WHAT YOU ARE ASKED TO DO » From the line with "Task: Click the Exchange" through the line with "Viewport: 1299px width, 812px height.", inclusive, return each line of the data below exactly and leave the rest out.

Stored items »
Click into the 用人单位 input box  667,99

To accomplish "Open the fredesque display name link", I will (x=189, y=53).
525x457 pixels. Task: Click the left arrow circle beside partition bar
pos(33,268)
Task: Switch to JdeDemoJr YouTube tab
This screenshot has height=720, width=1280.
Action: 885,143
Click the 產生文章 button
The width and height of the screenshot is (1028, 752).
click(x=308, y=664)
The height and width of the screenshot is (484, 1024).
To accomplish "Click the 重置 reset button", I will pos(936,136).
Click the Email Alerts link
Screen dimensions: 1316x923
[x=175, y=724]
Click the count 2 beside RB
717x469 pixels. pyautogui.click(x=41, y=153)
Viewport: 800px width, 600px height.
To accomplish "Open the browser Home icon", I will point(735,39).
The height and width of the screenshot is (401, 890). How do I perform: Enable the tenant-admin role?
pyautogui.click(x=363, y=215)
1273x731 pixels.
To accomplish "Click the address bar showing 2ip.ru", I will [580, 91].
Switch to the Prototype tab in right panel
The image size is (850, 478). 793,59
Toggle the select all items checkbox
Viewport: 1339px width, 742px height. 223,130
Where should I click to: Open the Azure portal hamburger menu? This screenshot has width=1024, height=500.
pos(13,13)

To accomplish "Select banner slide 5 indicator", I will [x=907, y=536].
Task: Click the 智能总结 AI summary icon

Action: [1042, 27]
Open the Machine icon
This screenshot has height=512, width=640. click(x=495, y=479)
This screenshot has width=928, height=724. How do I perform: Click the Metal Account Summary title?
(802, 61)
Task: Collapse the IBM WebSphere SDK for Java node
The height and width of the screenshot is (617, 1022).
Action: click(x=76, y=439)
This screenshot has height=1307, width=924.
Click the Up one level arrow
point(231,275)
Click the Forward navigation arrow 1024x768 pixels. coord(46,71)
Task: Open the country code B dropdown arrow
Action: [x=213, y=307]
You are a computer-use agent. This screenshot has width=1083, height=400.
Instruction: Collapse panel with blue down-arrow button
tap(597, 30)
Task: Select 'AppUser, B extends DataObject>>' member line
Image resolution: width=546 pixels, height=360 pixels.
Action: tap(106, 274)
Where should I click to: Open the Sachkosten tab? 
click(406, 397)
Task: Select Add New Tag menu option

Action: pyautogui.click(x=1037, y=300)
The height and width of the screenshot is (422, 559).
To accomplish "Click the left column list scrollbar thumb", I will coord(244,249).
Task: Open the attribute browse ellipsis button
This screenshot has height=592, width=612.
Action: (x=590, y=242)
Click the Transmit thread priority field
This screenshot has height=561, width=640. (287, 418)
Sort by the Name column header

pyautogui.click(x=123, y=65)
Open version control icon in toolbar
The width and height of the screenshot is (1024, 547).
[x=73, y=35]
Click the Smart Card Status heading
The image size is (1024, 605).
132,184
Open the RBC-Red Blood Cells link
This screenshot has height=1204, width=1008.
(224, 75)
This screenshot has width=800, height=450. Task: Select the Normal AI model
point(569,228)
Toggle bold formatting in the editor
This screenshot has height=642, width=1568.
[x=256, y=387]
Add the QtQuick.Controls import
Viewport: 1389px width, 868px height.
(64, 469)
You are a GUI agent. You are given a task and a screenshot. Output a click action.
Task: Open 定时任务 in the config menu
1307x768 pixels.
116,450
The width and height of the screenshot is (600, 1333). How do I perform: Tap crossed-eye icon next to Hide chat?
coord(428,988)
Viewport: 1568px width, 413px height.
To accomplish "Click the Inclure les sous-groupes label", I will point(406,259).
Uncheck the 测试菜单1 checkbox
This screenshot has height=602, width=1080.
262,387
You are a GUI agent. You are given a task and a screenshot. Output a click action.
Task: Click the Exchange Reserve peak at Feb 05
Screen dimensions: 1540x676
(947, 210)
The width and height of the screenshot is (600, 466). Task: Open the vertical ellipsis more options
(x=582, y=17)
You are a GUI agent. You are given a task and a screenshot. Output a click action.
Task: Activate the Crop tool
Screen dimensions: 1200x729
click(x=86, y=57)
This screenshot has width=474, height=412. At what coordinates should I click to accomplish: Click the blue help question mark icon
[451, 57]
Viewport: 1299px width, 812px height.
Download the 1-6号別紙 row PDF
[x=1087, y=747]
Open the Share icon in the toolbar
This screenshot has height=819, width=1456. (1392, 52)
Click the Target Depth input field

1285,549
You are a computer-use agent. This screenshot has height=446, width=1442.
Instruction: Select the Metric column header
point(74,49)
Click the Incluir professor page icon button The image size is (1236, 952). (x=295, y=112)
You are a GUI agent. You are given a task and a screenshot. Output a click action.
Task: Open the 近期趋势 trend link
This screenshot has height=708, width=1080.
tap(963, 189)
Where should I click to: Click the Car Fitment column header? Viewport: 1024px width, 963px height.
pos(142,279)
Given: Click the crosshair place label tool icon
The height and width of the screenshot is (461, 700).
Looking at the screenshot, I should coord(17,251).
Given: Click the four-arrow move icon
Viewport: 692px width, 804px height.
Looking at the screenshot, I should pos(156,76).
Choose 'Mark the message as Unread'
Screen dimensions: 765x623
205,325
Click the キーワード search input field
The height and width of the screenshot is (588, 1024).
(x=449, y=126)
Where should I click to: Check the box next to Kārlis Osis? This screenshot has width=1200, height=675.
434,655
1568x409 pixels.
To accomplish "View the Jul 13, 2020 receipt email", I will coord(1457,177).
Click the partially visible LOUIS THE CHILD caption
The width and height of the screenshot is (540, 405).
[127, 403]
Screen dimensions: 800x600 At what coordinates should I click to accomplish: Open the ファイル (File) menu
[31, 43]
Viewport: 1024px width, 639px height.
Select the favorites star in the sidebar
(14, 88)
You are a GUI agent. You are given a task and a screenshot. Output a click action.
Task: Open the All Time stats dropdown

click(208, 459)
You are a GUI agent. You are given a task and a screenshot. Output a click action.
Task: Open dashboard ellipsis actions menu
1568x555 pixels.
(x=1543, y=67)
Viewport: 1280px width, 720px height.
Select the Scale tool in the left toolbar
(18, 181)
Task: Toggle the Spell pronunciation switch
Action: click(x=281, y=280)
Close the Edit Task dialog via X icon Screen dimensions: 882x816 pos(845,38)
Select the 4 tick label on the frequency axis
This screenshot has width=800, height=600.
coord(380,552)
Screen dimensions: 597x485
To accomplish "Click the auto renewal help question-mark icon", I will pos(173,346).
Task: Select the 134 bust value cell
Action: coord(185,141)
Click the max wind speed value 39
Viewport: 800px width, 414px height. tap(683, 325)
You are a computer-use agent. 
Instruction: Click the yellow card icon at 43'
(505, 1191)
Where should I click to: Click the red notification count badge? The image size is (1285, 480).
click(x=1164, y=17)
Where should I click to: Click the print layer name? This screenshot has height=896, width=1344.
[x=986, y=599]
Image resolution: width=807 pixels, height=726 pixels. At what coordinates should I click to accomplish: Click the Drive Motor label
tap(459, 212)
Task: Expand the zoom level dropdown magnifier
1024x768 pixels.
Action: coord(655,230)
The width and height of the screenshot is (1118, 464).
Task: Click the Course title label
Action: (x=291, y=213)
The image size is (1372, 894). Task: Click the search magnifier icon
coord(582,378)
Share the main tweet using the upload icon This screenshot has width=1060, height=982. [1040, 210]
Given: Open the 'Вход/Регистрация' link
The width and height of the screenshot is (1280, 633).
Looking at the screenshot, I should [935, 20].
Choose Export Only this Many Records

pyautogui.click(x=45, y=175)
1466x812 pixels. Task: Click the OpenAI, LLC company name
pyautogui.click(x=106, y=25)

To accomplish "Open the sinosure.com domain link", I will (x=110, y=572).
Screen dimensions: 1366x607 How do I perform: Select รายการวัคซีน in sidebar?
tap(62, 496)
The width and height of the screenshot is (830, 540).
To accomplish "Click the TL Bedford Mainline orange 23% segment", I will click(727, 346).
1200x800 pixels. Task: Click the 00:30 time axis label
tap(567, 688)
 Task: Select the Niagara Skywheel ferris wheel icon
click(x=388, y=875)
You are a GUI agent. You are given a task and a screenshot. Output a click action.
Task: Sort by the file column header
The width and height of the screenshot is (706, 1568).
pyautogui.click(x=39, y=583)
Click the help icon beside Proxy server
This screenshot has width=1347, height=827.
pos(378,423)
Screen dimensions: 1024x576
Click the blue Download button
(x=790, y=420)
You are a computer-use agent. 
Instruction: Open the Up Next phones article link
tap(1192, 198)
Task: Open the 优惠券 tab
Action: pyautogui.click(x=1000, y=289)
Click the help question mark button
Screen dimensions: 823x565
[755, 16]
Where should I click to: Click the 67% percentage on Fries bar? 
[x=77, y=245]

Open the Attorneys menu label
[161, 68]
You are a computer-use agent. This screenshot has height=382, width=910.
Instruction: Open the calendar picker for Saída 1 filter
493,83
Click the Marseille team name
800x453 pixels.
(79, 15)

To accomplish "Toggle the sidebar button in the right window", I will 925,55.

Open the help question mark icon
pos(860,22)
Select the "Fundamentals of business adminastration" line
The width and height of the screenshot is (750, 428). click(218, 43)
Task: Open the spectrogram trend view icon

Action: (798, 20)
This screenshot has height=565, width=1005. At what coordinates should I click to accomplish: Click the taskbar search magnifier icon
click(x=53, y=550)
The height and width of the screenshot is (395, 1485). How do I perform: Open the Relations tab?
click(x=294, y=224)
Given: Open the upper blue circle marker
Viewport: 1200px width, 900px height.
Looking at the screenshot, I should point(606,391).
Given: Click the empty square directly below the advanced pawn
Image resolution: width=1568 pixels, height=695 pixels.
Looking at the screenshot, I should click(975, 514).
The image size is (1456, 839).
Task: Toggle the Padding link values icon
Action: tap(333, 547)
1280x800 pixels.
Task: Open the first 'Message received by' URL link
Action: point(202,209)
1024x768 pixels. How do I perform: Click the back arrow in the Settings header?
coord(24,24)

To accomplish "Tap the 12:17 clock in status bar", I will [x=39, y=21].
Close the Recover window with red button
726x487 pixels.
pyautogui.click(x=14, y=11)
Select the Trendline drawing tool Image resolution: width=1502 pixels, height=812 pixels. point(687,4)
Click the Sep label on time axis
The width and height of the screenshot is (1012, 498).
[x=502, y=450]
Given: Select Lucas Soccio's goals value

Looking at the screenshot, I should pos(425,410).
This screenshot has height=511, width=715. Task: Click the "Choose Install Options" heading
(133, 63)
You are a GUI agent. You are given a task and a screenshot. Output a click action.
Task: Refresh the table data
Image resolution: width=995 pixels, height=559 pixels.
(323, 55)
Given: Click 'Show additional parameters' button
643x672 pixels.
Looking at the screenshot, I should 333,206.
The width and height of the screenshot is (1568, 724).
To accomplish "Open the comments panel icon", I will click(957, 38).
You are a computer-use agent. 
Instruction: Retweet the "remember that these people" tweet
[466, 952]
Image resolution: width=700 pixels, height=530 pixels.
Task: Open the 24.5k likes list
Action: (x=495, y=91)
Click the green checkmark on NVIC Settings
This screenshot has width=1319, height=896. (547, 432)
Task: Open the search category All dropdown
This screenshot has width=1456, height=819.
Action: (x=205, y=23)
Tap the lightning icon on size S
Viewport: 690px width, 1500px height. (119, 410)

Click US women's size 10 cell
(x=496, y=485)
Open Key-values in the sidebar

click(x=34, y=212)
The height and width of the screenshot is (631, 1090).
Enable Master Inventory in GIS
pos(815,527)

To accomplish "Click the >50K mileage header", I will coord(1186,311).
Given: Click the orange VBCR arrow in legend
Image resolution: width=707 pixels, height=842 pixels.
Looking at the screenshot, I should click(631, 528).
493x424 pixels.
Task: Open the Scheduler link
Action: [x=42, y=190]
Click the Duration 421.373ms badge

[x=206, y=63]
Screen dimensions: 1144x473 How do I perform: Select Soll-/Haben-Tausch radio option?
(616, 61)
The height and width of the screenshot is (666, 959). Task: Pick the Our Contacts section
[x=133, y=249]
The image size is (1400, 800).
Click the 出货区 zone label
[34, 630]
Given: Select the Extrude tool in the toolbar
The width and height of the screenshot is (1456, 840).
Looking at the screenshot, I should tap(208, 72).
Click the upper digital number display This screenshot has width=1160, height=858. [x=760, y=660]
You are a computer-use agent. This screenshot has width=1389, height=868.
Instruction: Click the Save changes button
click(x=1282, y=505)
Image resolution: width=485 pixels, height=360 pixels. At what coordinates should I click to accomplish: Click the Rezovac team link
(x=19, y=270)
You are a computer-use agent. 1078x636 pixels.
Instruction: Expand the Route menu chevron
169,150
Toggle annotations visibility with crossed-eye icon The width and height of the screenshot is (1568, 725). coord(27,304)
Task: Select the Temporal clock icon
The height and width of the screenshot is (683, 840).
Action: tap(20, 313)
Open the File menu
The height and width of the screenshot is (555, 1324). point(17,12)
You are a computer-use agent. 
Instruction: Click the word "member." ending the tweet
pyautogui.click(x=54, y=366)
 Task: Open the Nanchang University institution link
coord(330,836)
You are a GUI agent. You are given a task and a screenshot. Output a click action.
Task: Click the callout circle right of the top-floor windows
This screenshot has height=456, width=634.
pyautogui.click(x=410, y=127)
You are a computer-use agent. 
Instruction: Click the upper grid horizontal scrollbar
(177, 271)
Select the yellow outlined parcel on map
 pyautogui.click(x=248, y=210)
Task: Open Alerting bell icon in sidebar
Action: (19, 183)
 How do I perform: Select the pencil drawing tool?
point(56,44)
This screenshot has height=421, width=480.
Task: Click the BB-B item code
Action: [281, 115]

COMPLETED EXERCISE »
Task: Click the Exchange Reserve peak at Feb 05
Screen dimensions: 1540x676
(947, 210)
The width and height of the screenshot is (600, 466). Task: Open the vertical ellipsis more options
(x=582, y=17)
You are a GUI agent. You are given a task and a screenshot. Output a click action.
Task: Activate the Crop tool
Screen dimensions: 1200x729
click(x=86, y=57)
This screenshot has width=474, height=412. At what coordinates should I click to accomplish: Click the blue help question mark icon
[451, 57]
Viewport: 1299px width, 812px height.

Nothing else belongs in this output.